All’inizio del giugno 1944, Faraoni, tramite l’amico vice capo stazione, venne a sapere che il carico di esplosivo dislocato sul binario morto della stazione di Carmignano stava per essere spedito; a questo punto, il gruppo decise di agire nella notte dell’11 giugno. Bogardo andò a Colle, nella casa di Brunetto Fiaschi, dove Cantini aveva un recapito, ma non lo trovò: Cantini era andato ad accompagnare Mario Martini, fuggito il giorno prima dalle mani delle SS e dei fascisti che lo avevano catturato, in una nuova residenza, in località Cave di Bindino, nel Pistoiese e tardò a tornare. Dopo aver atteso qualche ora, si fece consegnare dallo stesso Fiaschi, la cui cantina era stata trasformata in deposito di armi, sette metri di miccia e un ordigno esplosivo a tempo e poi partì verso il luogo dell’appuntamento con i suoi compagni.
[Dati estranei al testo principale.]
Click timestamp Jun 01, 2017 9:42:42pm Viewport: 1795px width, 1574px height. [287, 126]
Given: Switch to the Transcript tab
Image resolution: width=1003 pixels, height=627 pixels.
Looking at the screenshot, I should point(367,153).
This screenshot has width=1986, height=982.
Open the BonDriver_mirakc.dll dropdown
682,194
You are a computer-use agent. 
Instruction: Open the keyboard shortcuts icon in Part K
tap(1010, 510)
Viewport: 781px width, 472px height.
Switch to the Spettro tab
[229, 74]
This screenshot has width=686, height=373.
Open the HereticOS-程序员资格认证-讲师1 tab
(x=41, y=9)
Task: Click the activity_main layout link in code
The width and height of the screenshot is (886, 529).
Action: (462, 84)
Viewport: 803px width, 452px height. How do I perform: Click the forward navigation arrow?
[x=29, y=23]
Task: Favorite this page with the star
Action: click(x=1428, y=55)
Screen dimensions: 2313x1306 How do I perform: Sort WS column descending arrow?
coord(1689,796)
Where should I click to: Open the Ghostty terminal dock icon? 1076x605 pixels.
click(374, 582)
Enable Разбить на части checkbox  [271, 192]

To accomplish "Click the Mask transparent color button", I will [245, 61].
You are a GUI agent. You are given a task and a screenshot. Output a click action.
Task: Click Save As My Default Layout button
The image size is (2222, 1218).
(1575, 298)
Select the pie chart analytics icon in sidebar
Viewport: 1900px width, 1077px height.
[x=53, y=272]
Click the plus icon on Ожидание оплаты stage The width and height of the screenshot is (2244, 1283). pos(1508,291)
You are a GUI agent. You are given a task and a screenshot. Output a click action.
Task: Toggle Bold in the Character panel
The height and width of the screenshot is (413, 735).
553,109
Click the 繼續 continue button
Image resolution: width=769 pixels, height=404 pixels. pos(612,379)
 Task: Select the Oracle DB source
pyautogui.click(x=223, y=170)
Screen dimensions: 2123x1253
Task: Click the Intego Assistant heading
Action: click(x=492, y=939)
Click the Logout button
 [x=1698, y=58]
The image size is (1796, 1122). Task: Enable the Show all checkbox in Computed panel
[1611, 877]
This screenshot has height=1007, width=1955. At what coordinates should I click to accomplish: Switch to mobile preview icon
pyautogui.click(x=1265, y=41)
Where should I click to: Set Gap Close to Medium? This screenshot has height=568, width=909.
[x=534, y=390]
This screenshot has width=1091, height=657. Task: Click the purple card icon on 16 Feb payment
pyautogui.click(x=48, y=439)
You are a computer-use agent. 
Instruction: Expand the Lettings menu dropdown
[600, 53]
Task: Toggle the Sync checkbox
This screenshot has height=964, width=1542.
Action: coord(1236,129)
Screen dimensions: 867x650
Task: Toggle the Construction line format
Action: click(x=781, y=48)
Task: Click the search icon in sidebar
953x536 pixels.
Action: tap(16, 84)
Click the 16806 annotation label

L’appuntamento era fissato per le 0,30, a mezza collina nei pressi di Poggio Alla Malva, in località Cavaccia. È probabile che ci sia stato qualche disguido e che qualcuno sia giunto con qualche minuto di ritardo; ma l’azione ebbe inizio quando tutto il gruppo si fu riunito. Ciascuno aveva il proprio compito: dovevano essere immobilizzate eventuali sentinelle, poi Naldi e Bogardo sarebbero saliti su un vagone, avrebbero aperto alcune casse di tritolo, avrebbero innescato la miccia e la bomba a tempo, mentre Spinelli e Banci si sarebbero allontanati verso la citata Cavaccia con una cassa di tritolo asportata per far saltare, nei giorni successivi, il ponte del Mulino. Bogardo ci tenne a fare le cose per bene, perché non voleva un fiasco come il mancato crollo del Ponte dei Bini.
L’operazione fu resa più semplice dall’assenza di sentinelle, sicché ci fu il tempo di fare le cose con la tranquillità che le circostanze concedevano. Chi era stato assegnato a un compito di vigilanza, come Faraoni, vide chiaramente Bogardo, il fratello Alighiero e Ariodante Naldi salire sul vagone e ebbe l’impressione che fosse passato un tempo enorme senza vederli ridiscendere e fuggire. Tutto ad un tratto vide una fiammata e fu l’inferno, uno scoppio incredibile, un’abetaia distrutta, case scoperchiate, il terreno intorno sconvolto dallo scoppio.
Bogardo, Alighiero e Naldi furono dilaniati dall’esplosione, Spinelli e Banci, investiti dall’esplosione generale e da quella della cassa che avevano asportato, subirono ferite che per il primo furono fatali, mentre il secondo riuscì a salvarsi. Era accaduto, molto probabilmente, che Bogardo, dopo aver aperto alcune casse di tritolo lo aveva sparso nel vagone con della balistite che, assieme all’altro ordigno, aveva causato l’esplosione del vagone, innescando per simpatia quella degli altri oltre alla cassa di tritolo che Spinelli e Banci avevano con sé, causando la tragedia in pochi attimi.